Gute Menschen finden allemal in ihrem Staat die Mittel, dem Willen zur Macht zu seiner Wirklichkeit zu verhelfen _ daran wird sie Nietzsche nicht hindern, der das Ganze als nur schicksalhaftes Spiel, aber nicht als Spiel des Schicksals verstehen wollte. So wird denn Nietzsche in der Tat der letzte wirkliche Philosoph des Bürgertums bleiben, - eben jener, der seine Identität auch praktisch und final zu formulieren verstand und dabei dem Fürchterlichsten diente, dem er widersprechen wollte: Dem "menschlich allzu Menschlichen” im Heilsversprechen der Elite. Hätte er dies auch noch in seiner Konsequenz als Vernichtungswillen der Macht begriffen, die nicht nur übermenschlich ist, sondern auch über den Menschen bleiben will und kann, so hätte er begreifen müssen, dass Philosophie hierzu völlig irrelevant ist. Es geht eben längst nicht mehr um sie als irgendeine menschliche Weisheit, um die man streiten kann, sondern nur noch um ihre Funktion als Rechtfertigungs- und Verschleierungsinstrument ungemein praktischer Interessen, die jenseits jedweden Gedankens liegen.

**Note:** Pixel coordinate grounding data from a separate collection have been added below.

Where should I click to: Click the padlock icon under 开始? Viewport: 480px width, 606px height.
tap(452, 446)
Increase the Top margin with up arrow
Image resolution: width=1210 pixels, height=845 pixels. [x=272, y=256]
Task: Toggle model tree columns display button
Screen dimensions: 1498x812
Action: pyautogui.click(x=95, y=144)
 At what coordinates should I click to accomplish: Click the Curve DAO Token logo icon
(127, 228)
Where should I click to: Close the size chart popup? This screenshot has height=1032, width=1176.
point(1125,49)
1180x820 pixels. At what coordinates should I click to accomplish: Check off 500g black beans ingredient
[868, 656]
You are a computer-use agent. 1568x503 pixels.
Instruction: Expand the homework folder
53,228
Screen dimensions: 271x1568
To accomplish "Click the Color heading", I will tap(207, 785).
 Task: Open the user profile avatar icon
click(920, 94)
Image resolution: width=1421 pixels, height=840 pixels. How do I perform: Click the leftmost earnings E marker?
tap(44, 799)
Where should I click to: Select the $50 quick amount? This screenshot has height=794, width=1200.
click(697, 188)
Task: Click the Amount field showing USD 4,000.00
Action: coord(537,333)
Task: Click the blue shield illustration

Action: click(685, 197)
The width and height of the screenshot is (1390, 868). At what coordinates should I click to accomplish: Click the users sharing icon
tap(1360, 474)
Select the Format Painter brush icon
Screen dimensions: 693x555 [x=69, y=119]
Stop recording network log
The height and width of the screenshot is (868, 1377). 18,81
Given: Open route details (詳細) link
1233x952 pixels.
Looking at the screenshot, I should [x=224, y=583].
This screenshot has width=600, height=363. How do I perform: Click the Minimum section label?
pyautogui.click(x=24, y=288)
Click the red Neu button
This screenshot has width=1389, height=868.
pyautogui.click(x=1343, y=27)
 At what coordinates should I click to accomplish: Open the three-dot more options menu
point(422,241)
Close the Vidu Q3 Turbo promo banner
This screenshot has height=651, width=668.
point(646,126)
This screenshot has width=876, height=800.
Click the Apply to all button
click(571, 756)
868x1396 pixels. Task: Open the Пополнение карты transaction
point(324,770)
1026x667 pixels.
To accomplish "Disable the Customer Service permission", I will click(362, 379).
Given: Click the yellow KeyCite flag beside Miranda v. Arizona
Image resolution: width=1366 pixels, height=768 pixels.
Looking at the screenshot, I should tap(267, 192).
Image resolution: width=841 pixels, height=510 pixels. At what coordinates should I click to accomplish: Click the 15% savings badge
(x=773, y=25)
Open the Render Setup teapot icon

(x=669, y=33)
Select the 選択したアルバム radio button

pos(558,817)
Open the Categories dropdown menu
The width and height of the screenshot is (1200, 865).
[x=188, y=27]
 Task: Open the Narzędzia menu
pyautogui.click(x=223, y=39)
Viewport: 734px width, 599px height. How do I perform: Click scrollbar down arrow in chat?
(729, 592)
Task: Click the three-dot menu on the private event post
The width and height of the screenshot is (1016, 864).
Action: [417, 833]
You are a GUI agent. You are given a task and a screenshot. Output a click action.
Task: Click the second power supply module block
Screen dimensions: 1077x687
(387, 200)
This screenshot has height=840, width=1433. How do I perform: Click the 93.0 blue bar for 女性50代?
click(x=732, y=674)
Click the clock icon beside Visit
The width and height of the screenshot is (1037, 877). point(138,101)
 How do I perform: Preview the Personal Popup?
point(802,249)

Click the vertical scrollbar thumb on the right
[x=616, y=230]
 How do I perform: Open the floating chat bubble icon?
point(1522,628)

Jeder Politiker weiß schnell, wie man jenen Willen zur Macht mit dem Willen zum guten Menschen gleichsetzt, denn das ist nichts anderes, als das ideelle Mittel jeder Politik überhaupt. Das wurde keine 30 Jahre nach Nietzsches Tod auch wirklich begriffen und hält bis heute an. Intellektuelle sollten endlich begreifen, dass ihr Verstand notwendig nur Ideologie hervorbringen kann, wenn sie sich in ihrem Denken nicht wirklich um das praktische Leben der Menschen kümmern, d.h. seine existentielle Notwendigkeiten als Erscheinungen eines abstrakten, also geistlosen und unwesentlichen Lebenszusammenhangs beweisen und ihnen neue Handlungsmöglichkeiten eröffnen.